__WORK REQUEST__
The copy must hold exactly the lines from the one with "Accessibility (1499, 1378)" through the end of the listing below, and nothing else, with no pictures.

__PROVIDED RECORDS__
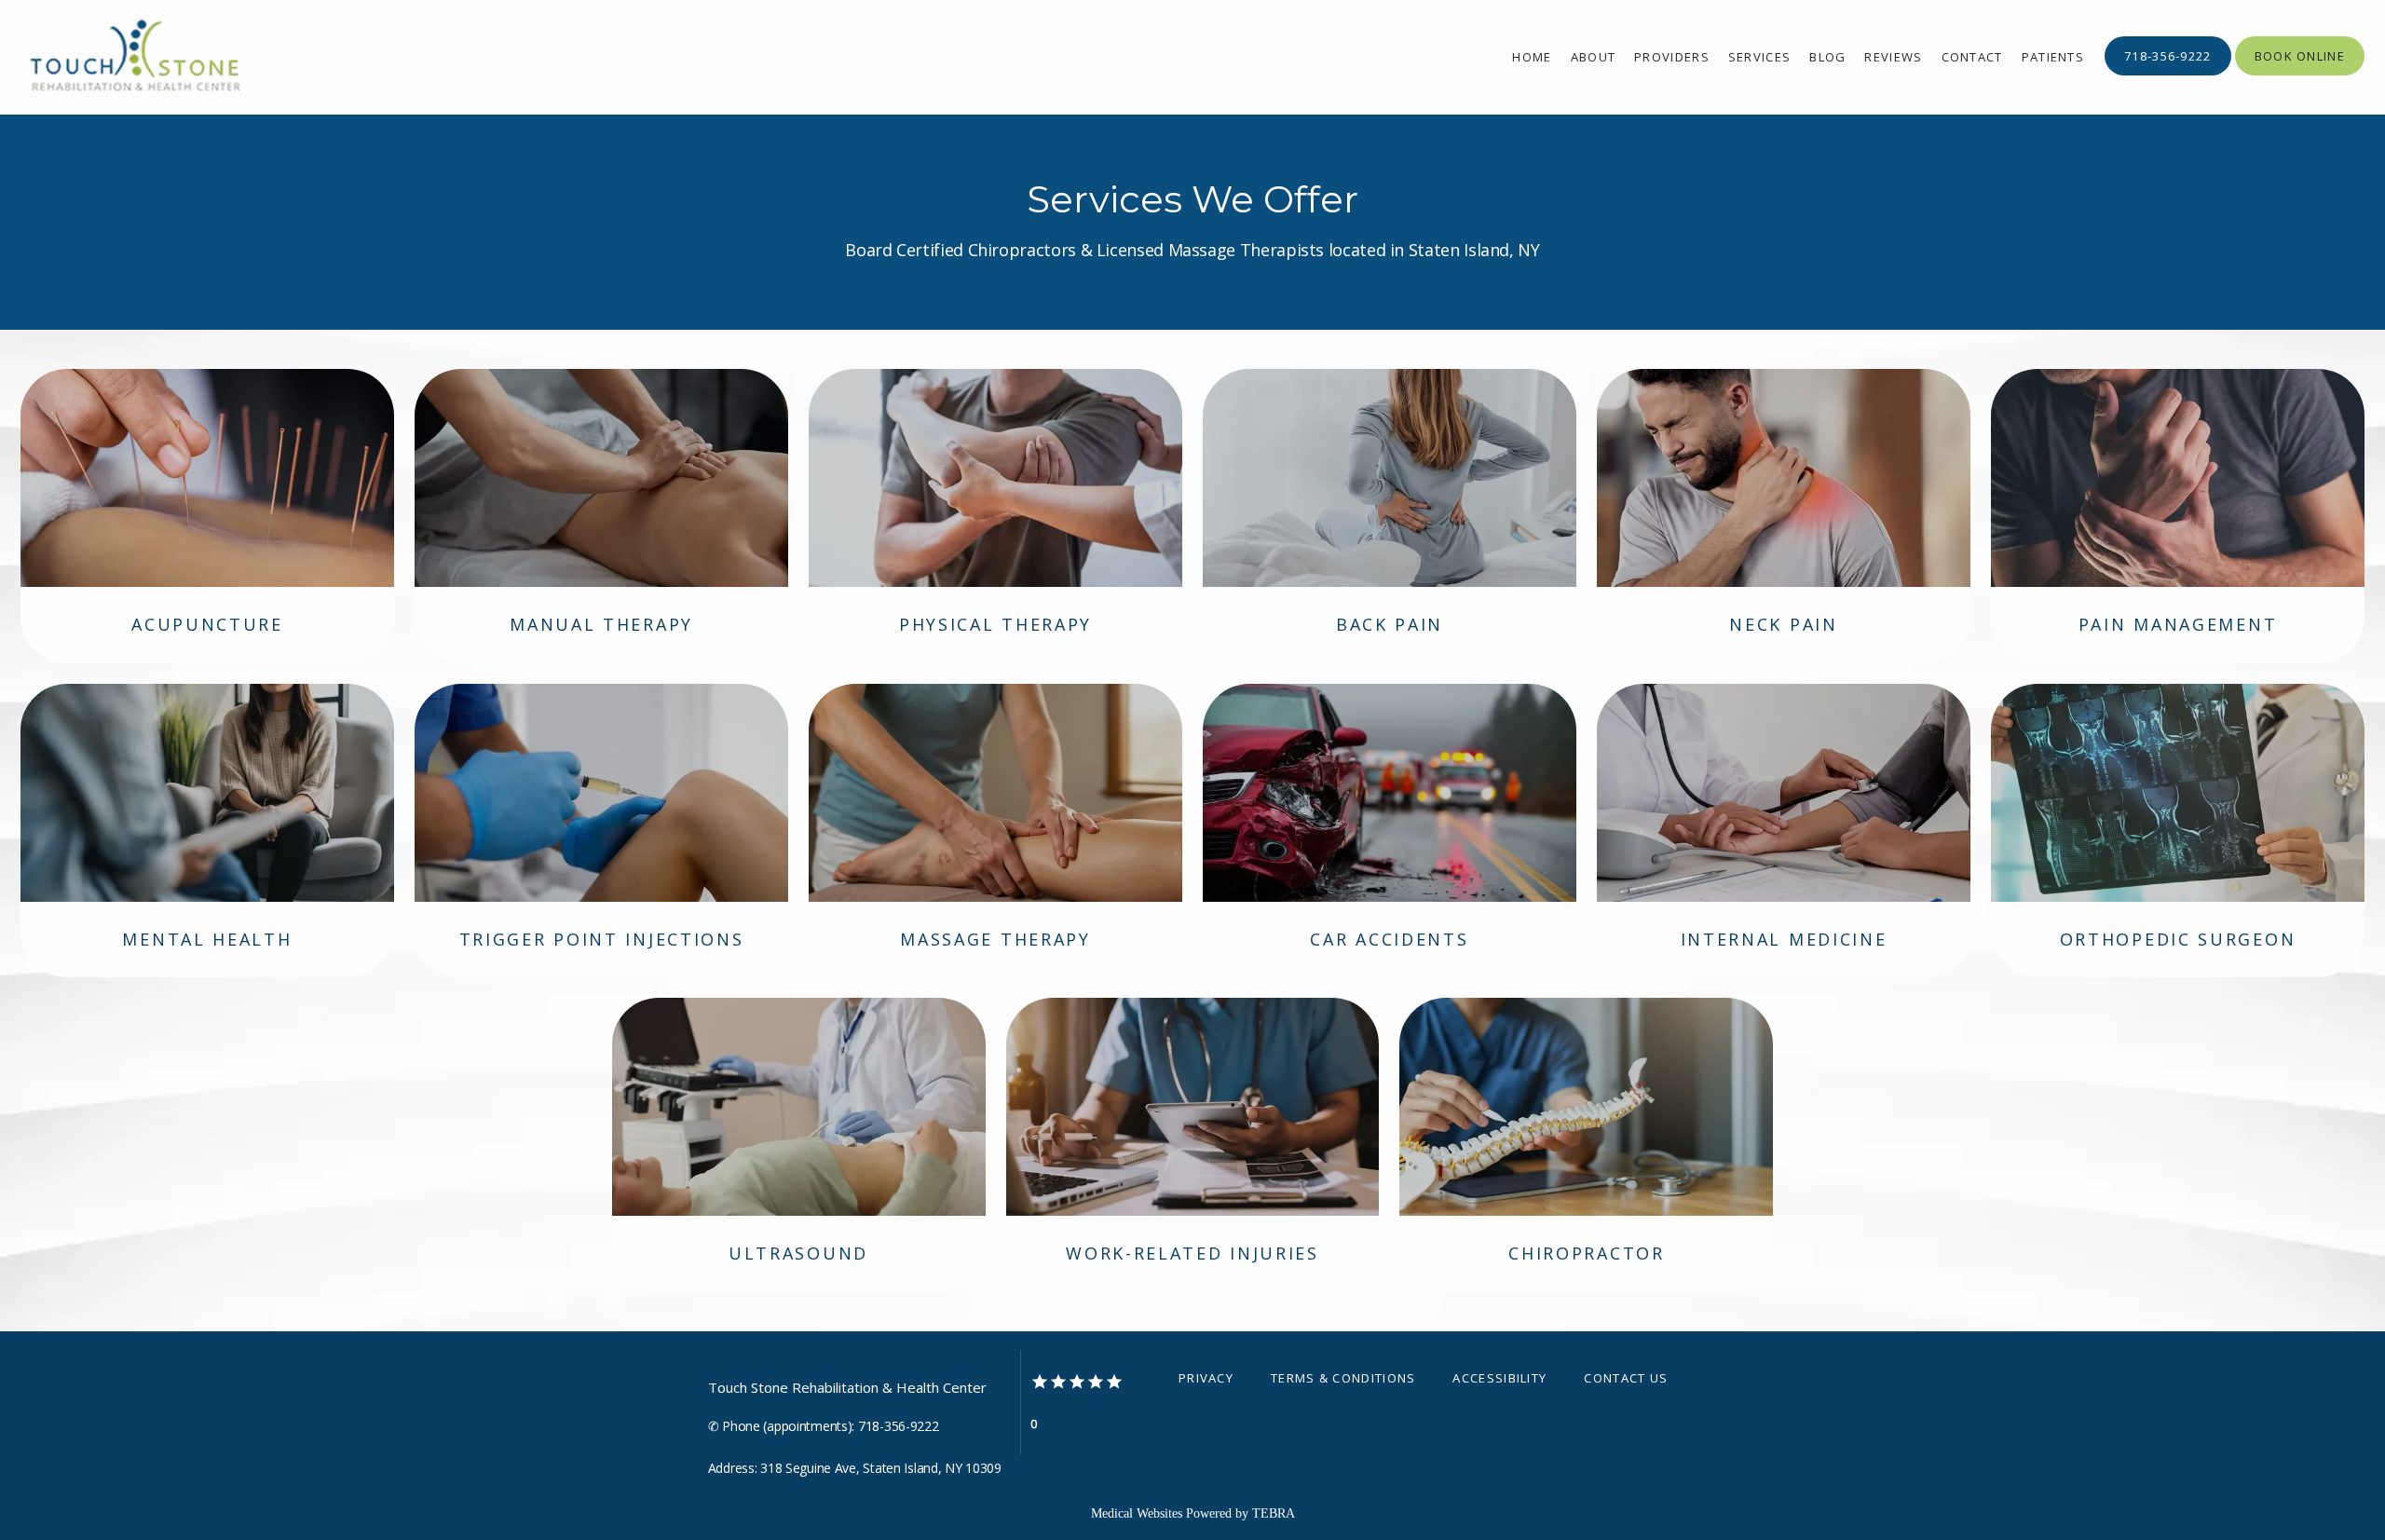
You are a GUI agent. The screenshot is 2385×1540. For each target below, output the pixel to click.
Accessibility (1499, 1378)
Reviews (1893, 56)
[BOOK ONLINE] (2299, 73)
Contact (1972, 56)
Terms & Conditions (1343, 1378)
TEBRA (1273, 1513)
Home (1531, 56)
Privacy (1206, 1378)
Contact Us (1626, 1378)
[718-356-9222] (2168, 73)
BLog (1827, 56)
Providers (1672, 56)
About (1593, 56)
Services (1759, 56)
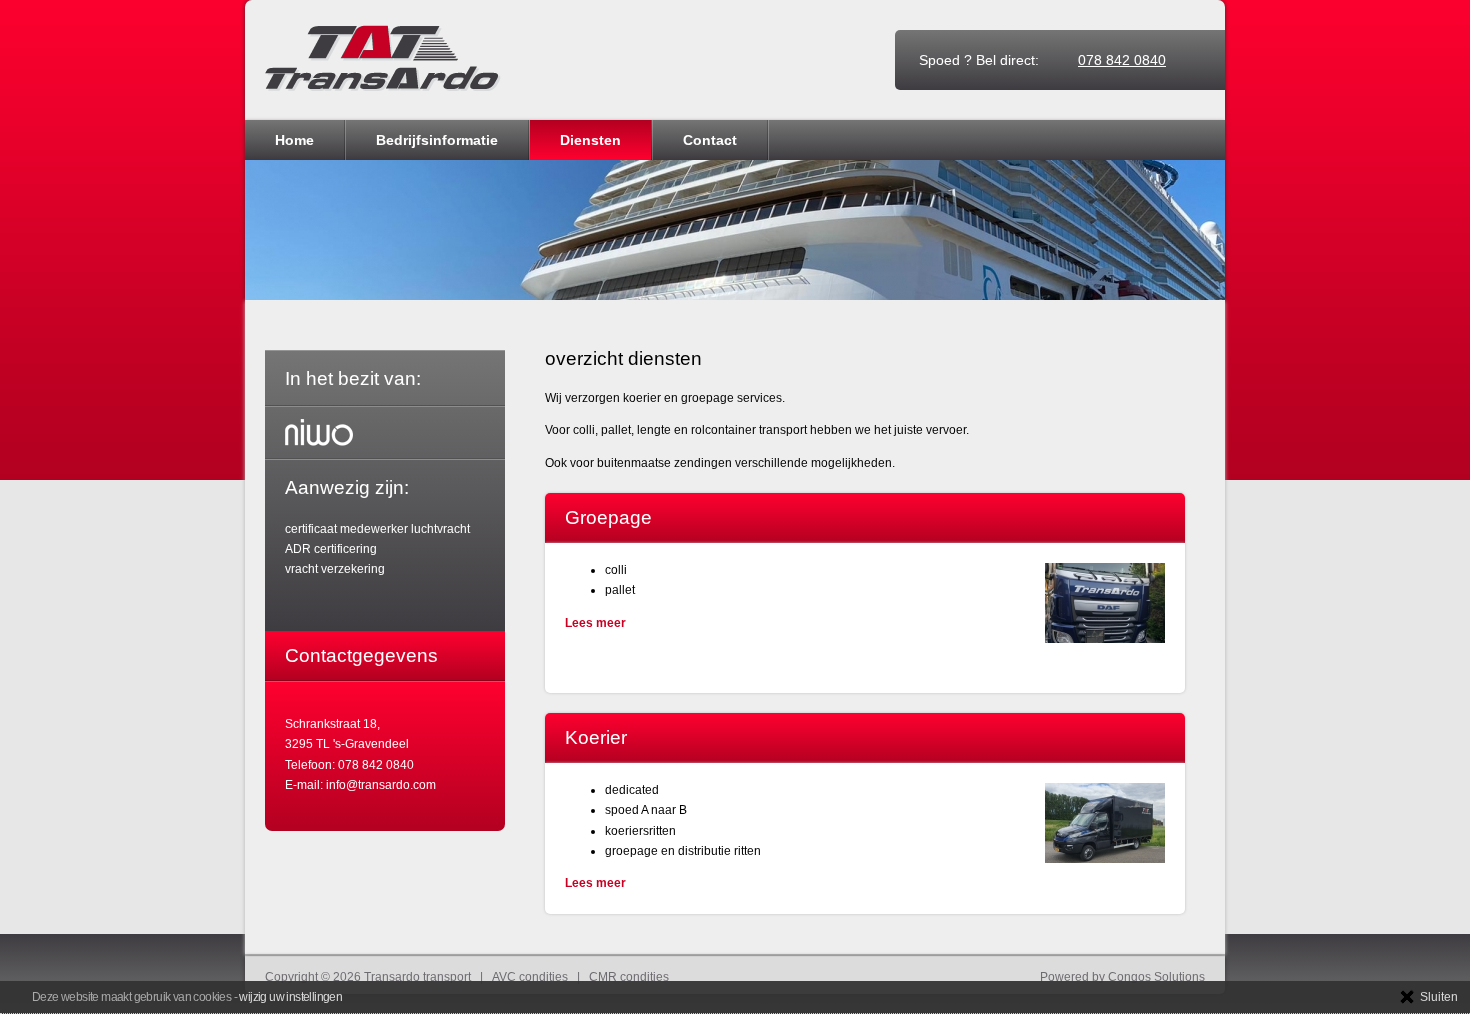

__TASK OUTPUT__
Accessibility (1499, 1378)
Reviews (1893, 56)
[BOOK ONLINE] (2299, 73)
Contact (1972, 56)
Terms & Conditions (1343, 1378)
TEBRA (1273, 1513)
Home (1531, 56)
Privacy (1206, 1378)
Contact Us (1626, 1378)
[718-356-9222] (2168, 73)
BLog (1827, 56)
Providers (1672, 56)
About (1593, 56)
Services (1759, 56)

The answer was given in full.